WHAT THE EXERCISE ASKS: Lay out every line of the listing below as a Markdown table with the columns Row and Line. Number the rows in order and leave out blank lines.

☆ ☆ ☆ ☆ ☆ ☆ ☆

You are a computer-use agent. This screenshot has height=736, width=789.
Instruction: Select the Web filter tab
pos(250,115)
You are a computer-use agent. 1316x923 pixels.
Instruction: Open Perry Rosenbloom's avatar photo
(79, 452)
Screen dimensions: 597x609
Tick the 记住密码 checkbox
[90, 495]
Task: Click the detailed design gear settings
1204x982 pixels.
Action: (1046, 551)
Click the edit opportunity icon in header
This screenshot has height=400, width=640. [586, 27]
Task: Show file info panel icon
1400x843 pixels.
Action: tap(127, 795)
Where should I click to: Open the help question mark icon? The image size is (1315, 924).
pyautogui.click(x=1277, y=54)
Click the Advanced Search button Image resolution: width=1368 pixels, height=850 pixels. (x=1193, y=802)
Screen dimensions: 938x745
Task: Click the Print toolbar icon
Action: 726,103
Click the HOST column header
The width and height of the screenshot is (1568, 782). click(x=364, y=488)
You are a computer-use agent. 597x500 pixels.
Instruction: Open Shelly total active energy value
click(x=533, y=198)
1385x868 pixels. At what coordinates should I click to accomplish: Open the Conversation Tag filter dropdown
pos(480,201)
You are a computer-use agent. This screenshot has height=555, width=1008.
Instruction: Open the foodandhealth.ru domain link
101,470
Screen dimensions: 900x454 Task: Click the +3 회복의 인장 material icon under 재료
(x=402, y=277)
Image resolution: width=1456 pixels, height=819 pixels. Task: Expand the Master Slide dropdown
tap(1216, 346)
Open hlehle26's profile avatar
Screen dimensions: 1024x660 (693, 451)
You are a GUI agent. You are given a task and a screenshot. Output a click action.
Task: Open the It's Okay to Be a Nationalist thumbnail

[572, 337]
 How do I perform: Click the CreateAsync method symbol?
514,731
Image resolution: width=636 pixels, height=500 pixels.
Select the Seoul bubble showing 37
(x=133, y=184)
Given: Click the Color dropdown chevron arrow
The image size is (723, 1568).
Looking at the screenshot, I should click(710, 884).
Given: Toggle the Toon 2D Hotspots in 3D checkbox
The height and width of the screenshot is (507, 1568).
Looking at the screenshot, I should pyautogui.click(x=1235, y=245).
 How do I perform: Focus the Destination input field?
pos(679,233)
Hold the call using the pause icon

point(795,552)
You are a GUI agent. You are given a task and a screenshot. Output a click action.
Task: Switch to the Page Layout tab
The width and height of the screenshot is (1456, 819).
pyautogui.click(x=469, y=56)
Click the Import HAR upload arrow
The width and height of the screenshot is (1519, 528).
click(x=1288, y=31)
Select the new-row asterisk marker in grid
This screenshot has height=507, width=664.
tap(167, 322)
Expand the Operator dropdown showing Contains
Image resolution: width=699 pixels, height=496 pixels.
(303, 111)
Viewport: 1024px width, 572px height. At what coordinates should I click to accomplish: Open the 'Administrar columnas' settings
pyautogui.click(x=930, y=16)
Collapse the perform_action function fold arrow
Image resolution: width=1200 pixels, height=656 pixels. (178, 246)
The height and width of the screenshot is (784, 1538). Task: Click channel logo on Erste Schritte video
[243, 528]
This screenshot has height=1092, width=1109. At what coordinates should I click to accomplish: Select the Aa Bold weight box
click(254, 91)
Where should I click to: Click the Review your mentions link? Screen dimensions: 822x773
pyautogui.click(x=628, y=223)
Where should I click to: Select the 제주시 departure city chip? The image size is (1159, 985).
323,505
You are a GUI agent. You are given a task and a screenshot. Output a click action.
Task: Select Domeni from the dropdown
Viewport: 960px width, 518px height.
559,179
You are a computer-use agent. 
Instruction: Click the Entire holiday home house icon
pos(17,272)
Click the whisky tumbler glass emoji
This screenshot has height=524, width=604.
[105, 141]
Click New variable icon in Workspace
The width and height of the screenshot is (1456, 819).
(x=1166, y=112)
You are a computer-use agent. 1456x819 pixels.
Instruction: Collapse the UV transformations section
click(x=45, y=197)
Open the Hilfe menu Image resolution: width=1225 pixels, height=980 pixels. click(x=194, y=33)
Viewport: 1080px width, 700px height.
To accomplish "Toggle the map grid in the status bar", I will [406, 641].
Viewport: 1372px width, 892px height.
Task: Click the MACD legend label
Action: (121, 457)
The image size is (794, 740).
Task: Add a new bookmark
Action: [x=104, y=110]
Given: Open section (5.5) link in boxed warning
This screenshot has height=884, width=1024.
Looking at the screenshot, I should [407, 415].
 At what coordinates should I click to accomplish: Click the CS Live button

☆ ☆ ☆ ☆ ☆ ☆ ☆

ANSWER FOR THIS EXERCISE:
| Row | Line |
|---|---|
| 1 | You are a computer-use agent. This screenshot has height=736, width=789. |
| 2 | Instruction: Select the Web filter tab |
| 3 | pos(250,115) |
| 4 | You are a computer-use agent. 1316x923 pixels. |
| 5 | Instruction: Open Perry Rosenbloom's avatar photo |
| 6 | (79, 452) |
| 7 | Screen dimensions: 597x609 |
| 8 | Tick the 记住密码 checkbox |
| 9 | [90, 495] |
| 10 | Task: Click the detailed design gear settings |
| 11 | 1204x982 pixels. |
| 12 | Action: (1046, 551) |
| 13 | Click the edit opportunity icon in header |
| 14 | This screenshot has height=400, width=640. [586, 27] |
| 15 | Task: Show file info panel icon |
| 16 | 1400x843 pixels. |
| 17 | Action: tap(127, 795) |
| 18 | Where should I click to: Open the help question mark icon? The image size is (1315, 924). |
| 19 | pyautogui.click(x=1277, y=54) |
| 20 | Click the Advanced Search button Image resolution: width=1368 pixels, height=850 pixels. (x=1193, y=802) |
| 21 | Screen dimensions: 938x745 |
| 22 | Task: Click the Print toolbar icon |
| 23 | Action: 726,103 |
| 24 | Click the HOST column header |
| 25 | The width and height of the screenshot is (1568, 782). click(x=364, y=488) |
| 26 | You are a computer-use agent. 597x500 pixels. |
| 27 | Instruction: Open Shelly total active energy value |
| 28 | click(x=533, y=198) |
| 29 | 1385x868 pixels. At what coordinates should I click to accomplish: Open the Conversation Tag filter dropdown |
| 30 | pos(480,201) |
| 31 | You are a computer-use agent. This screenshot has height=555, width=1008. |
| 32 | Instruction: Open the foodandhealth.ru domain link |
| 33 | 101,470 |
| 34 | Screen dimensions: 900x454 Task: Click the +3 회복의 인장 material icon under 재료 |
| 35 | (x=402, y=277) |
| 36 | Image resolution: width=1456 pixels, height=819 pixels. Task: Expand the Master Slide dropdown |
| 37 | tap(1216, 346) |
| 38 | Open hlehle26's profile avatar |
| 39 | Screen dimensions: 1024x660 (693, 451) |
| 40 | You are a GUI agent. You are given a task and a screenshot. Output a click action. |
| 41 | Task: Open the It's Okay to Be a Nationalist thumbnail |
| 42 | [572, 337] |
| 43 |  How do I perform: Click the CreateAsync method symbol? |
| 44 | 514,731 |
| 45 | Image resolution: width=636 pixels, height=500 pixels. |
| 46 | Select the Seoul bubble showing 37 |
| 47 | (x=133, y=184) |
| 48 | Given: Click the Color dropdown chevron arrow |
| 49 | The image size is (723, 1568). |
| 50 | Looking at the screenshot, I should click(710, 884). |
| 51 | Given: Toggle the Toon 2D Hotspots in 3D checkbox |
| 52 | The height and width of the screenshot is (507, 1568). |
| 53 | Looking at the screenshot, I should pyautogui.click(x=1235, y=245). |
| 54 |  How do I perform: Focus the Destination input field? |
| 55 | pos(679,233) |
| 56 | Hold the call using the pause icon |
| 57 | point(795,552) |
| 58 | You are a GUI agent. You are given a task and a screenshot. Output a click action. |
| 59 | Task: Switch to the Page Layout tab |
| 60 | The width and height of the screenshot is (1456, 819). |
| 61 | pyautogui.click(x=469, y=56) |
| 62 | Click the Import HAR upload arrow |
| 63 | The width and height of the screenshot is (1519, 528). |
| 64 | click(x=1288, y=31) |
| 65 | Select the new-row asterisk marker in grid |
| 66 | This screenshot has height=507, width=664. |
| 67 | tap(167, 322) |
| 68 | Expand the Operator dropdown showing Contains |
| 69 | Image resolution: width=699 pixels, height=496 pixels. |
| 70 | (303, 111) |
| 71 | Viewport: 1024px width, 572px height. At what coordinates should I click to accomplish: Open the 'Administrar columnas' settings |
| 72 | pyautogui.click(x=930, y=16) |
| 73 | Collapse the perform_action function fold arrow |
| 74 | Image resolution: width=1200 pixels, height=656 pixels. (178, 246) |
| 75 | The height and width of the screenshot is (784, 1538). Task: Click channel logo on Erste Schritte video |
| 76 | [243, 528] |
| 77 | This screenshot has height=1092, width=1109. At what coordinates should I click to accomplish: Select the Aa Bold weight box |
| 78 | click(254, 91) |
| 79 | Where should I click to: Click the Review your mentions link? Screen dimensions: 822x773 |
| 80 | pyautogui.click(x=628, y=223) |
| 81 | Where should I click to: Select the 제주시 departure city chip? The image size is (1159, 985). |
| 82 | 323,505 |
| 83 | You are a GUI agent. You are given a task and a screenshot. Output a click action. |
| 84 | Task: Select Domeni from the dropdown |
| 85 | Viewport: 960px width, 518px height. |
| 86 | 559,179 |
| 87 | You are a computer-use agent.  |
| 88 | Instruction: Click the Entire holiday home house icon |
| 89 | pos(17,272) |
| 90 | Click the whisky tumbler glass emoji |
| 91 | This screenshot has height=524, width=604. |
| 92 | [105, 141] |
| 93 | Click New variable icon in Workspace |
| 94 | The width and height of the screenshot is (1456, 819). |
| 95 | (x=1166, y=112) |
| 96 | You are a computer-use agent. 1456x819 pixels. |
| 97 | Instruction: Collapse the UV transformations section |
| 98 | click(x=45, y=197) |
| 99 | Open the Hilfe menu Image resolution: width=1225 pixels, height=980 pixels. click(x=194, y=33) |
| 100 | Viewport: 1080px width, 700px height. |
| 101 | To accomplish "Toggle the map grid in the status bar", I will [406, 641]. |
| 102 | Viewport: 1372px width, 892px height. |
| 103 | Task: Click the MACD legend label |
| 104 | Action: (121, 457) |
| 105 | The image size is (794, 740). |
| 106 | Task: Add a new bookmark |
| 107 | Action: [x=104, y=110] |
| 108 | Given: Open section (5.5) link in boxed warning |
| 109 | This screenshot has height=884, width=1024. |
| 110 | Looking at the screenshot, I should [407, 415]. |
| 111 |  At what coordinates should I click to accomplish: Click the CS Live button |